- From: Charles McCathieNevile <charles@w3.org>
- Date: Mon, 9 Feb 2004 09:58:53 -0500 (EST)
- To: "Miles, AJ (Alistair) " <A.J.Miles@rl.ac.uk>
- Cc: "'public-esw-thes@w3.org'" <public-esw-thes@w3.org>
I say this is a good solution. If you have something with soks:preferredLabels you can refer to the concept by either label, which is probably useful in lots of cases - hence the use case for alternative labels. If you havea thesaurus where two concepts have the same preferredLabel, you need to be more specific in order to get to a single concept. Leaving this open makes merging thesauri easier - you have a valid one, even if you don't instantly correct all cases of using the same label for two concepts. Which means you can develop organically.

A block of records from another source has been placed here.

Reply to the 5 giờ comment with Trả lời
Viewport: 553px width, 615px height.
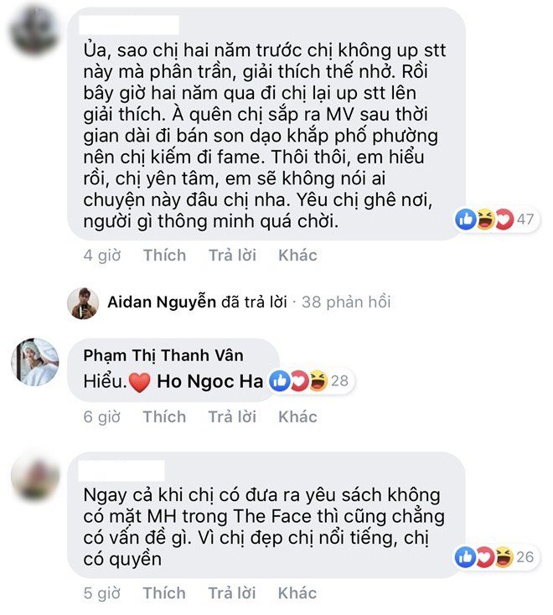click(232, 593)
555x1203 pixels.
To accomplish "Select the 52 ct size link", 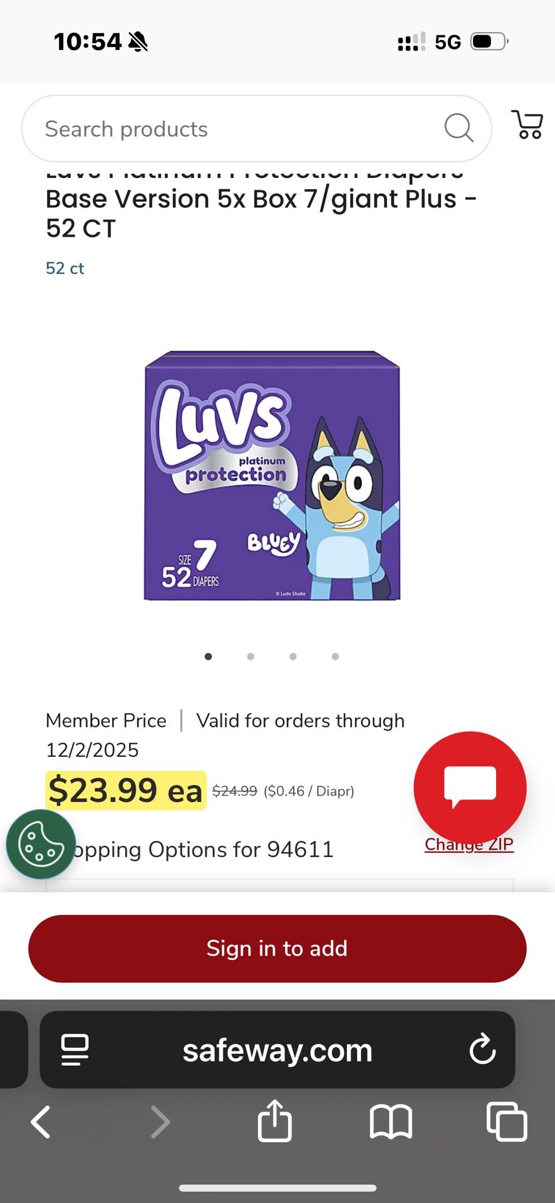I will click(x=65, y=268).
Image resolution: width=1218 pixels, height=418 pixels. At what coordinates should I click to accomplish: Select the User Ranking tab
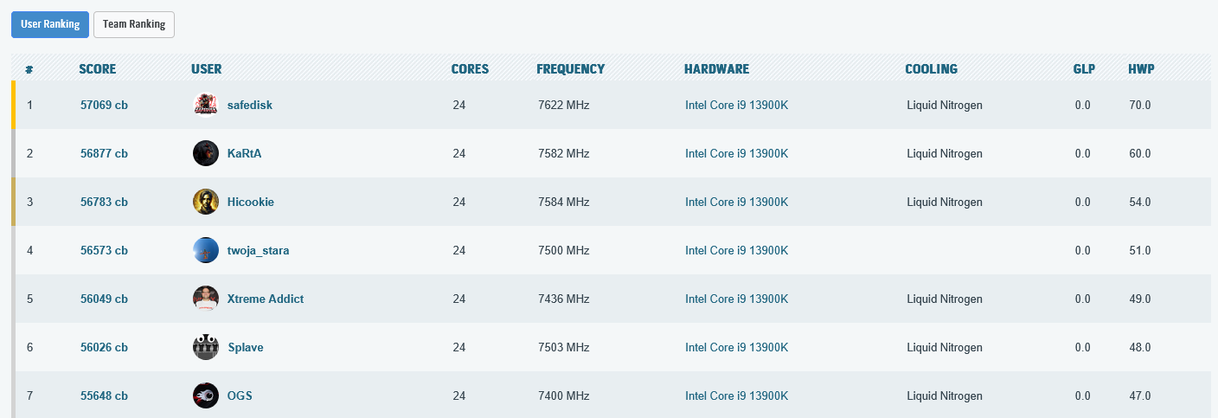(x=50, y=24)
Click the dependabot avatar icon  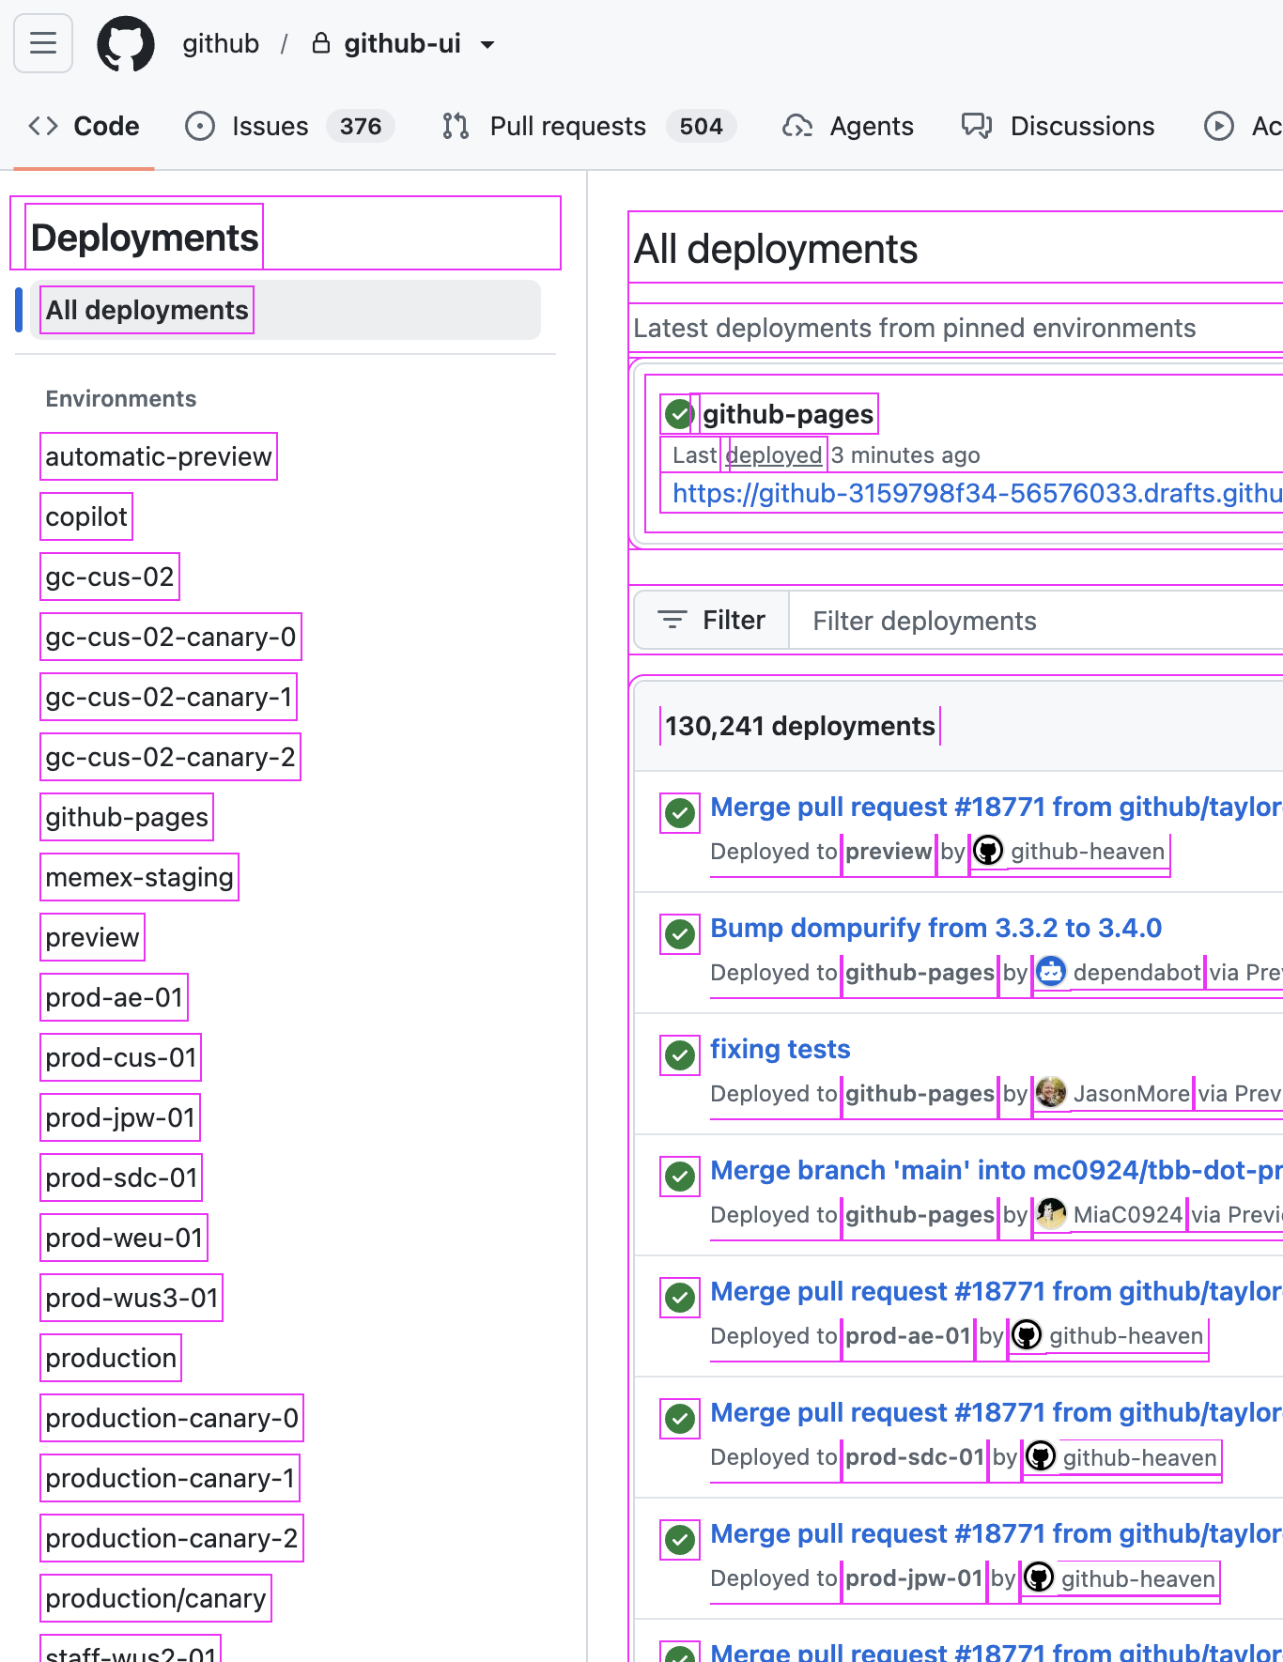[1051, 972]
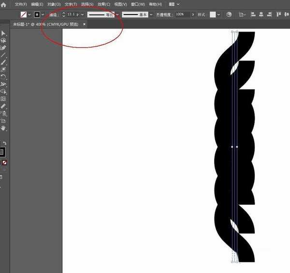Select the Line Segment tool
Screen dimensions: 290x273
click(3, 55)
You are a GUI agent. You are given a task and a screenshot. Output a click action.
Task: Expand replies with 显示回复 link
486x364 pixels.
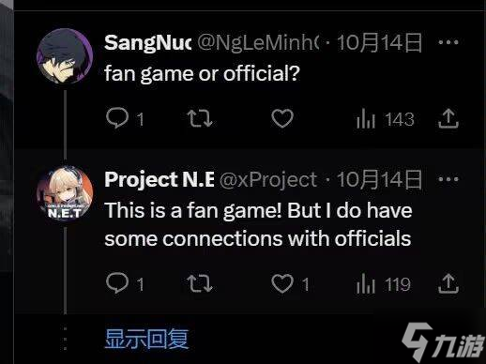[x=146, y=339]
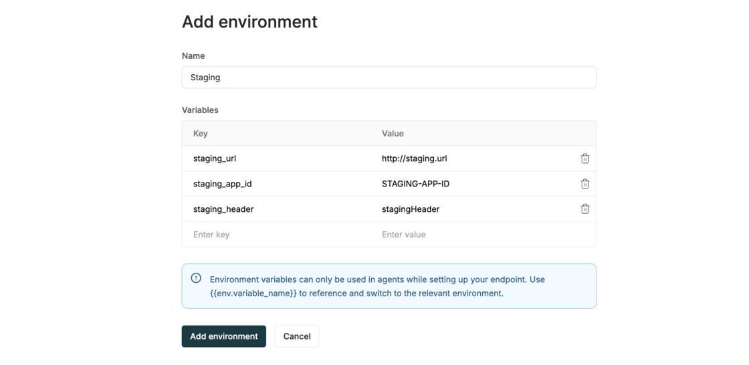Screen dimensions: 749x365
Task: Edit the stagingHeader value cell
Action: click(x=411, y=209)
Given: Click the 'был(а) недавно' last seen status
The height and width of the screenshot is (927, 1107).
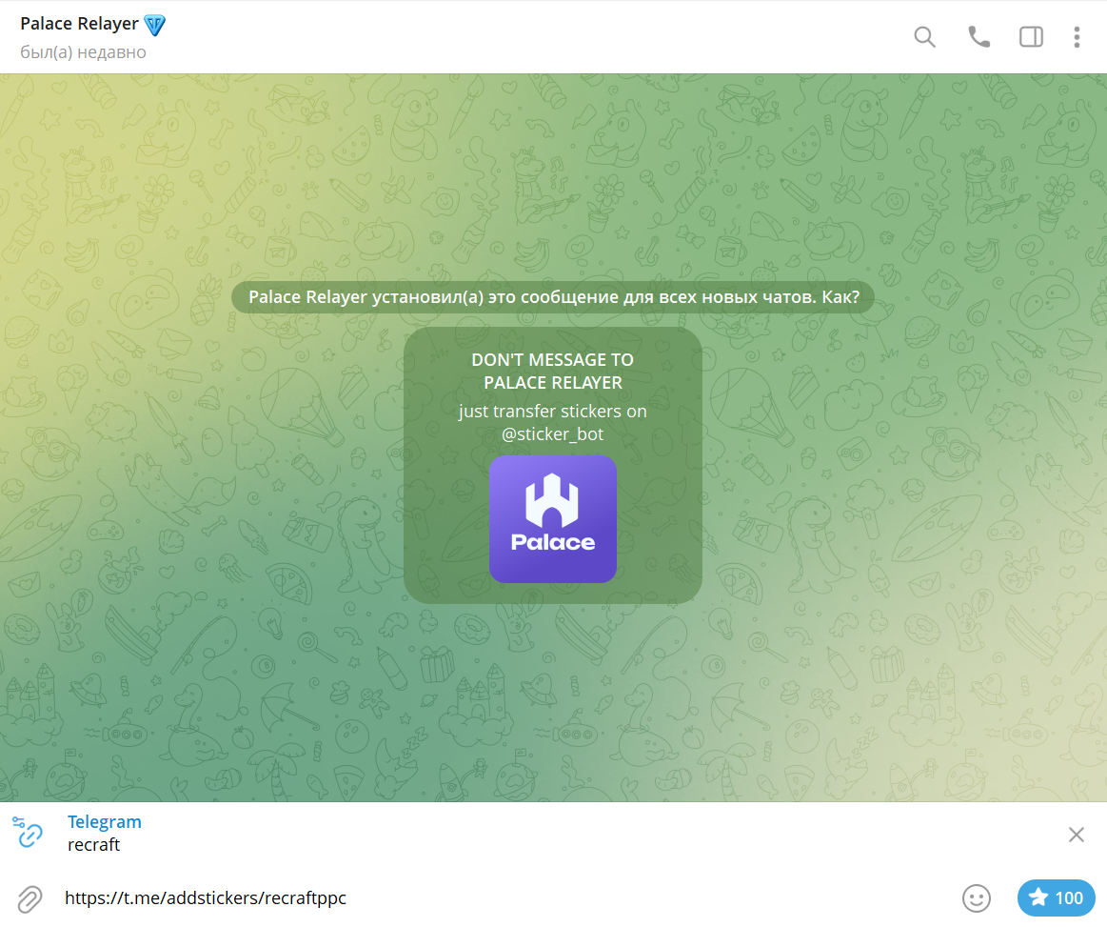Looking at the screenshot, I should [x=84, y=52].
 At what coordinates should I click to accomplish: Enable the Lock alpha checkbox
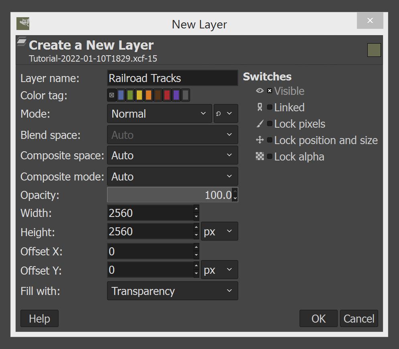click(x=270, y=156)
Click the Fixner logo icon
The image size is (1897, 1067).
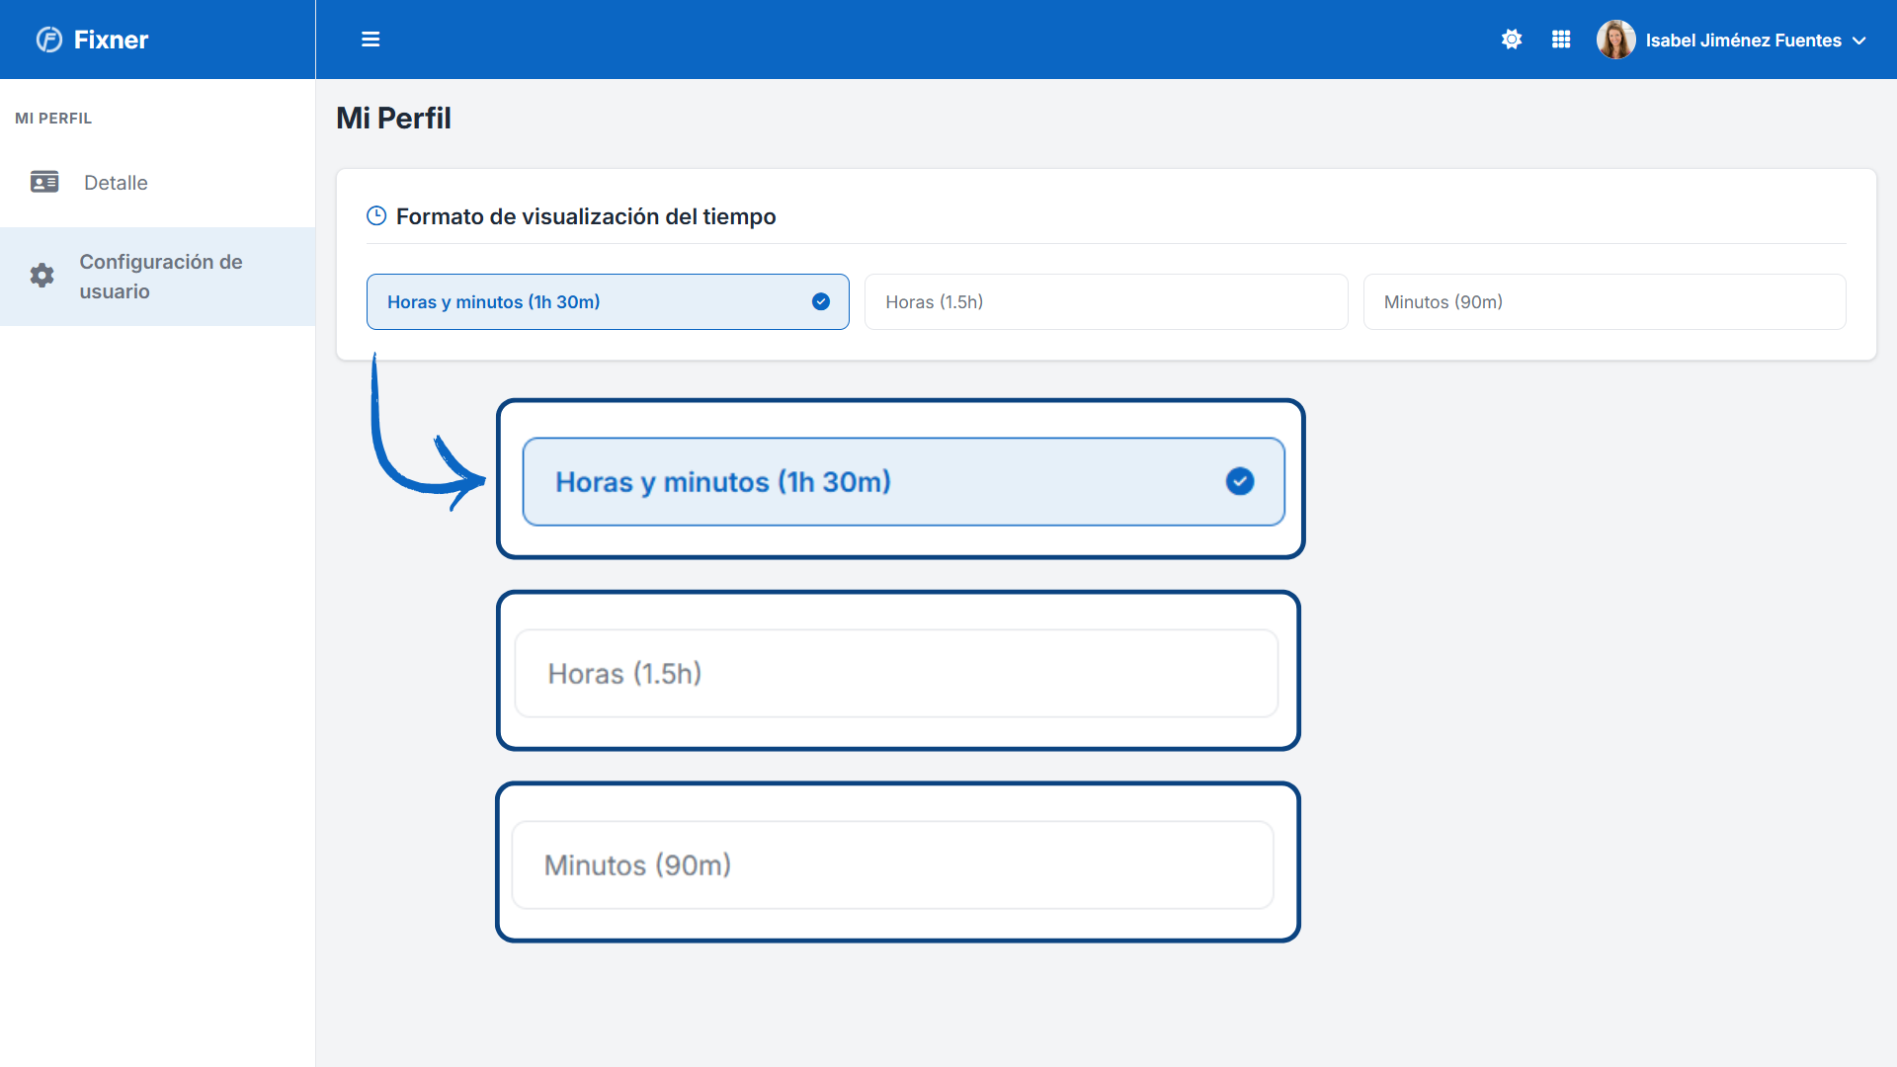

But the cost is that sometimes you will have to choose what concept you get, from a fuller description (other labels, looking at the examples / definitions). So it's normally helpful to avoid this situation... cheers Chaals On Mon, 9 Feb 2004, Miles, AJ (Alistair) wrote: >So there's three options for soks:prefLabel. > >1. soks:prefLabel should be used so that it uniquely identifies a concept >globally (inverse functional). > >2. soks:prefLabel should be used so that it uniquely identifies a concept >within a conceptual scheme (in effect inverse functional within a given >scope). > >3. soks:prefLabel doesn't uniquely identify anything at any level. > >(1) is obviously impractical. (2) could be useful. (3) is most flexible. > >Personally, I say that we write the support documentation to strongly >recommend users implement their thesauri in SKOS adhering to (2). This then >gives them the option of working with terms only, and >reference-by-description, if they want to. But obviously there is nothing >to stop users breaking (2) and doing whatever they like. The only >consequence is, they lose the ability to have people reference their >concepts via the soks:prefLabel property. > >Chaals: what do you say to all that?